大手ばかりではなく、ユニークな会社も積極採用

 この物件について触れる前に、同社の分譲事業について少し概観してみよう。

 同社がマンション事業に力を入れ始めたのは、今から 10 年ぐらい前だと記憶しているが、「この会社は間違いなく伸びる」と直感したのは、もう6〜7年前の「サンクタス下落合」を見てからだった。プランが素晴らしく、早期完売したのを覚えている。このマンションの販売代理は野村不動産で、企画も野村不動産が参画していた。当時、野村不動産は、マンション業界でもっとも注目されていたデベロッパーの1社だった。記者は、オリックスリアルエステートがマンションの商品企画や販売を学ぶために、野村不動産と積極的に組んだのだろうと推測していた。

 その後、同社は都心の「ツインパークス」「青山パークタワー」などにも事業者として名を連ねた。これも、「今後の都心のマンション事業に生かすためのノウハウの収集」だろうと見ていた。

 そして、オリックスリアルエステートのマンションがもっとも業界の注目を集めたのが、今から3年前に分譲された「マークスプリングス」だろう。オリックスリアルエステートのマンションが花開いた時期というべきだろうか、記念碑的な物件だ。

 この物件は、戸建てとの複合開発で、基本プランはミキヤが担当していた。ミキヤとは、当時、余り知られていなかった横浜の小さな設計会社だったが、オリックスリアルエステートの一連の建売住宅で次々とヒット物件を手がけていた。今でこそ戸建てとマンションの複合開発は、他社も沢山手がけているが、その先鞭をつけたのがこの物件だった。

 このように、大手ばかりでなく、ユニークな仕事をしている企業とも積極的にコラボレートするのが同社の特徴で、資金力だけではない同社の成長の秘密がここにあると記者は見ている。

台場、勝どきで見せた「非日常」の演出

 さらに、同社が同業をびっくりさせたのが昨年分譲の「DAIBA TOWER」(台場)であり、今年分譲の「THE TOKYO TOWERS」だ。
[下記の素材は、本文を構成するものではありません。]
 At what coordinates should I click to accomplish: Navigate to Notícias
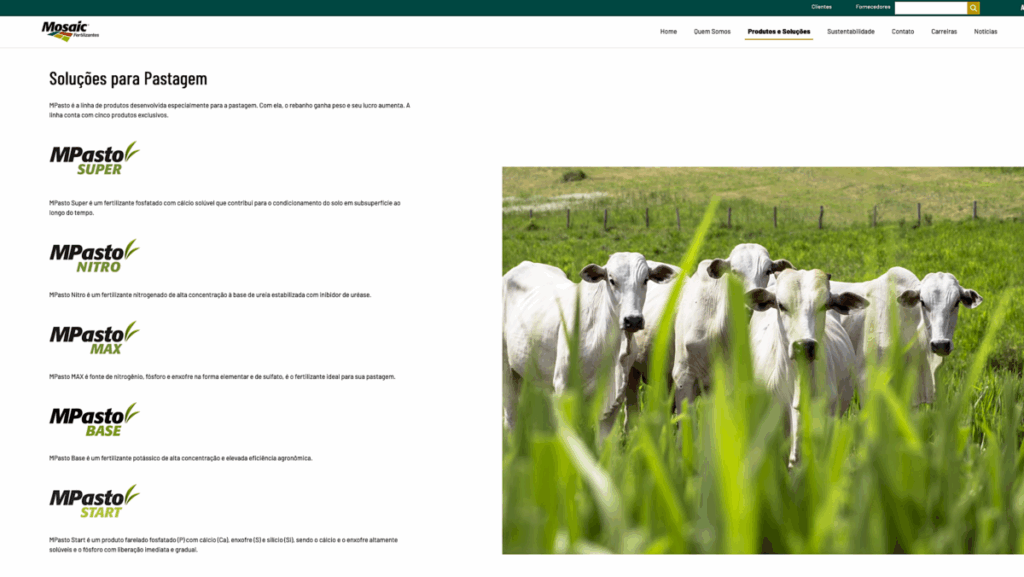tap(985, 32)
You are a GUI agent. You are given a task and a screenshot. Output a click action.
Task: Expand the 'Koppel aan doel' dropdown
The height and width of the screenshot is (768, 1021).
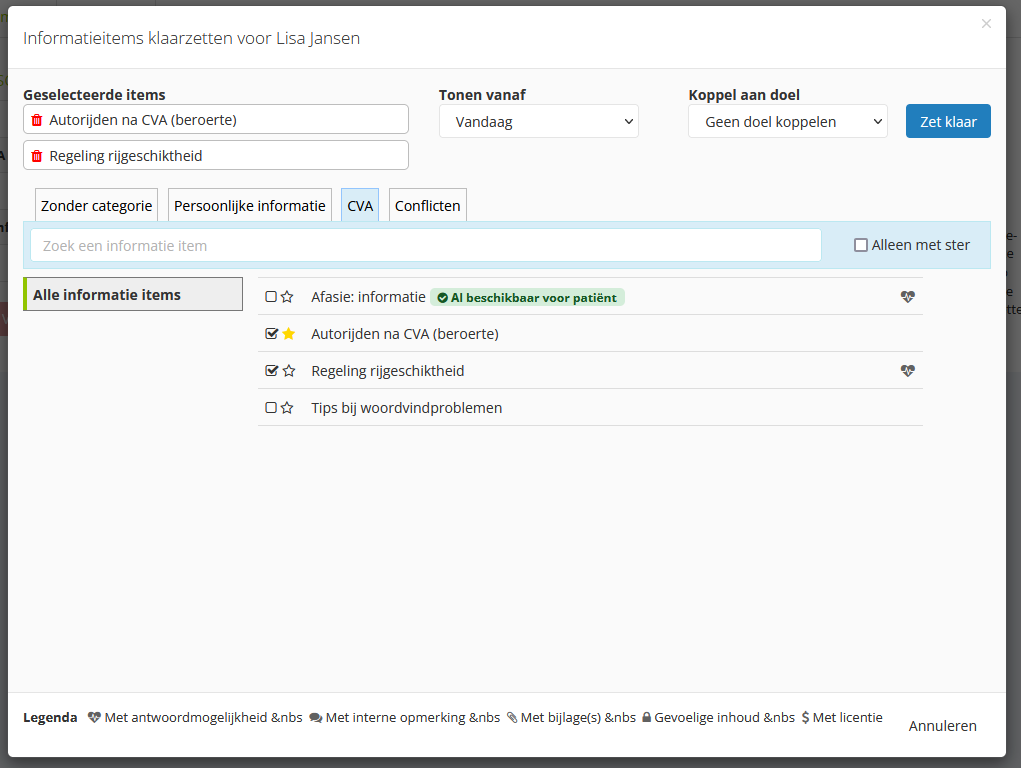point(787,122)
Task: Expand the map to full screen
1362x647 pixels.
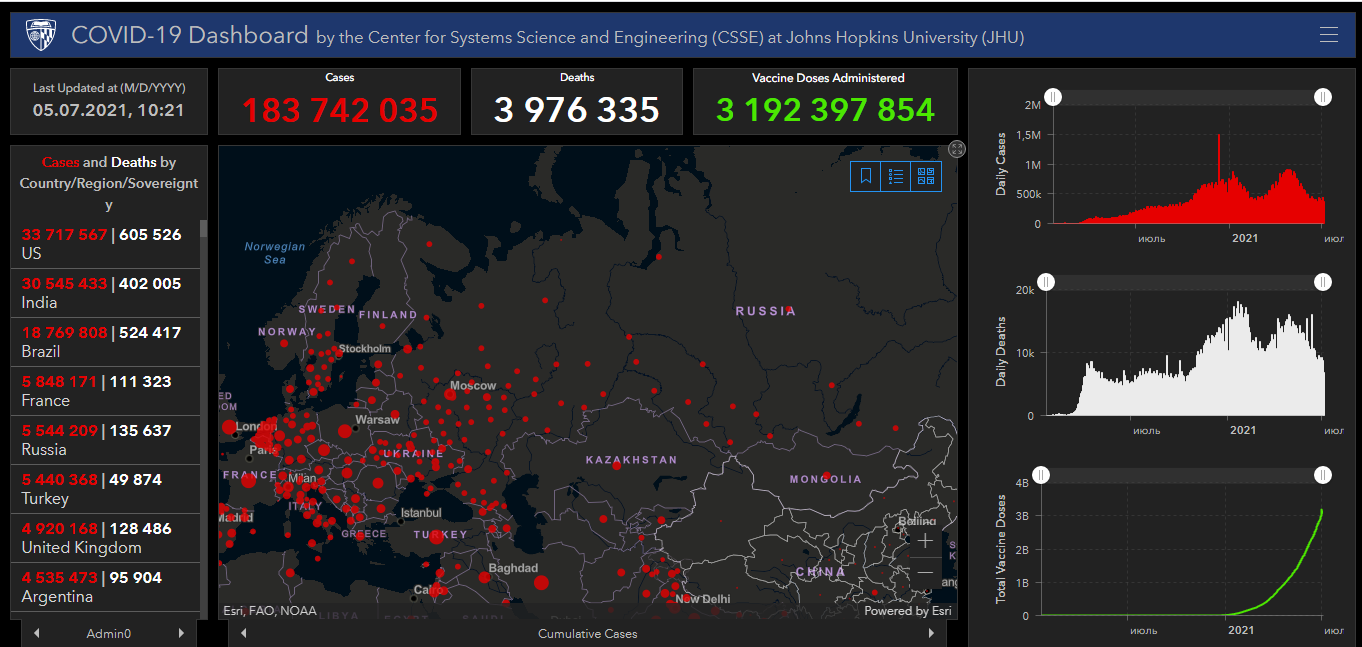Action: (x=957, y=149)
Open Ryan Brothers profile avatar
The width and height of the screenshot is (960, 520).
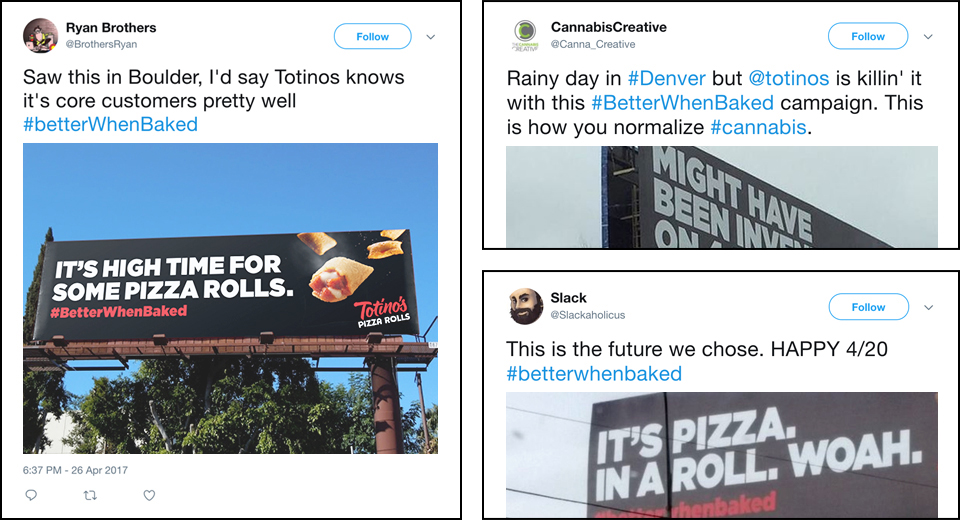(40, 36)
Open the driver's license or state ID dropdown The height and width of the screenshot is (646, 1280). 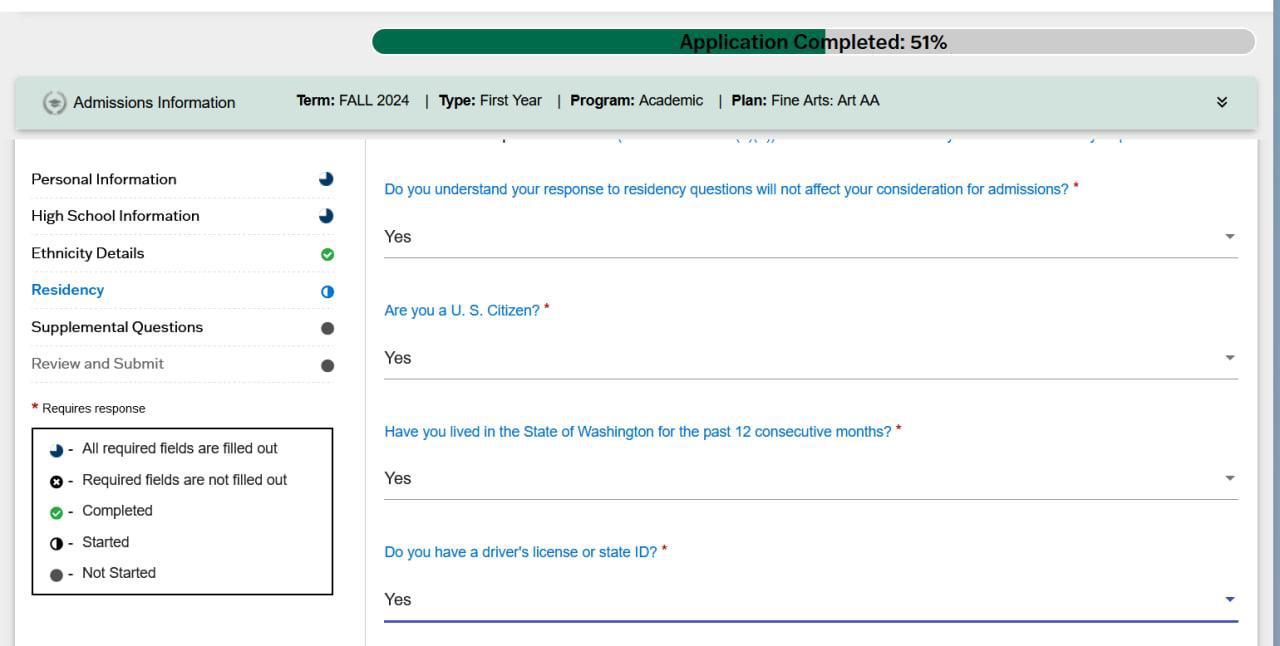pos(810,600)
「DAIBA TOWER」(勝どき)は、坪 300 万円近い高額だったにも関わらず早期完売。「THE TOKYO TOWERS」は、それほど立地に恵まれているわけでもないのに、来場者が軽く1万件を超える人気となっている。双方に共通しているのは、需要の喚起どころか需要の創造であり、商品企画もさることながら、イメージ戦略、モデルルーム・現地販売事務所の設営などが飛び抜けて優れていることだ。高額住戸では、オプション仕様として 1000 万円も 2000 万円もするものを提案。どこも真似が出来ないような「非日常の世界」を演出して見せた。

 記者は、現在のマンション大競争の時代では、思い切った需要喚起・需要創造を行わないと勝ち残れないと考えている。派手なオプション仕様には賛成しかねるが、それは一般的なマンションにいえることで、高額住戸はホテルを超える提案などをどんどんすべきだと思っている。同社は、見事にそれをやってのけた。「THE TOKYO TOWERS」のモデルルームを見学して、「これは間違いなく売れる」と確信したものだ。

台東区ナンバー1マンション

 さて、余談が長くなってしまった。本題の「TOWER RESIDENS TOKYO」の話に戻ろう。

 現地は、今をときめく秋葉原の秋葉原駅から徒歩7分。三井記念病院のはす向かいに建設中の37階建て全 260 戸の規模だ。専有面積は約 44 〜 126 平方b、坪単価は約 230 万円だ。ただし、秋葉原駅圏とはいえ、鹿島建設の「TOKYO TIMES TOWER」や三井不動産の「P ark Tower AKIHABARA 」のように所在地が「千代田区」ではなく、「台東区台東」だ。決してマンション適地ではない。前者の坪 300 万円、後者の坪 270 〜 280 万円と比べ、坪 230 万円というのは割安には違いないが、やはり立地のハンディは否めない。

 ところが、モデルルームを見て、記者は「これは売れる」と確信した。商品企画レベルが極めて高かったからだ。最上階住戸の「CEREBRITY」タイプは、オプション仕様だけで 2000 万円ぐらいはしそうだが、天井高は約3メートル、紫檀、カリン、チークの突き板、天然石、ガラス素材などをふんだんに用いており、その他の住戸も「こんなマンションに住みたい」というユーザーの心を揺さぶるに十分な仕掛けが施されている。屋上の庭園、植栽計画、外観のカラーリングが素晴らしい。もちろん基本性能も高い。

 記者は、台東区内の上野や浅草などのマンションを見てきてはいるが、印象に残っているマンションはほとんどない。同社のマンションは間違いなく台東区ナンバー1マンションだろう。立地のハンディを跳ね返して、早期完売するのは確実だ。